Today's Daily Lesson is from Mark 2 verse 17:
[Jesus] said to them, “Those who are well have no need of a physician, but those who are sick. I came not to call the righteous, but sinners.”
This is the verse that made me a Christian.
On the first night of youth camp when I was 16, I heard this story of Jesus going to a party at the house of a tax collector named Levi. Tax collectors were despised people in that day and when Jesus showed up there was a house full of them, along with other "sinners". Soon the Pharisees, the very religious folks, were grumbling about the company Jesus was keeping. Jesus' answer: "It is not the healthy who need a doctor, but the sick. I have come not to call the righteous but the unrighteous." I was 16 and, well, let's just say somewhat acquainted with unrighteousness; and Jesus was calling me.

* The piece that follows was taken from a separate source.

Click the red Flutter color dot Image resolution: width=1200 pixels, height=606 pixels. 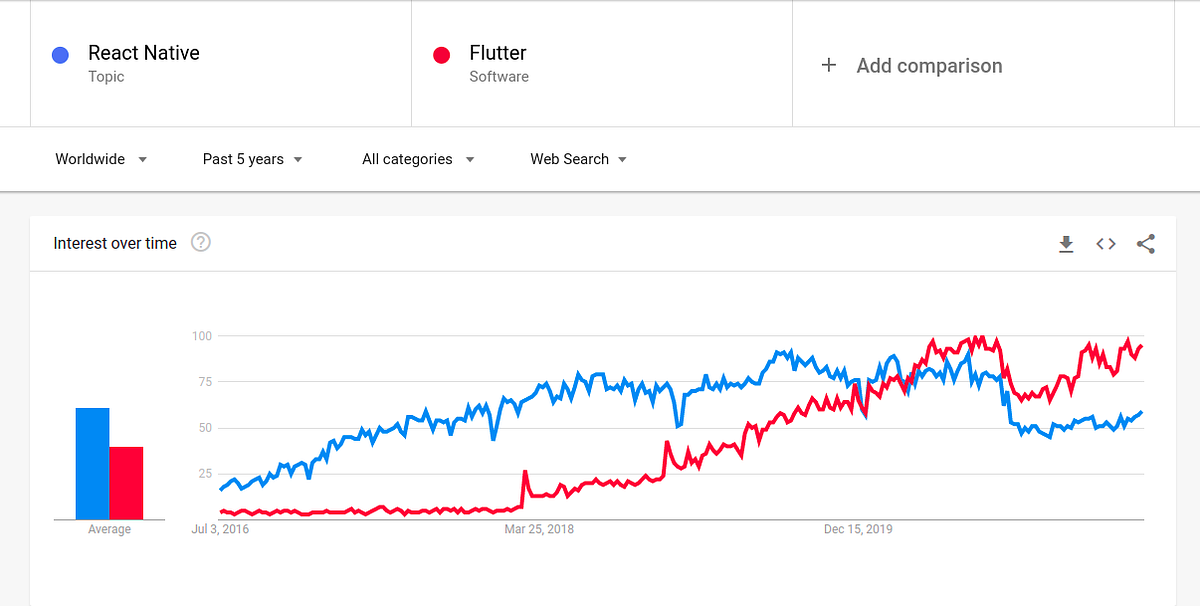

Years later, when I got out of seminary and into my first church as a pastor, I decided the church I was at needed to be a Levi's house kind of church - a church where everybody, including the most unrighteous, was welcome. So I set out to welcome as many sinners into the church as I could.
What I didn't know was that the sinners were already there! About three months in I realized the church was already full of adulterers, racists, drunks, tax evaders, back biters, gossips - you name it. And I found myself looking around wondering how in the world a bunch of unrighteous folks like these could wind up in church. In other words, I had started out thinking I was going to be like Jesus, but come to find out I was really a lot more like the Pharisees in the story.
You have heard it said, "If you ever find a perfect church don't join it because you'll ruin it." Well the truth is you won't get that chance - because if there ever was a church that was perfect Jesus himself already ruined it with the folks he invited.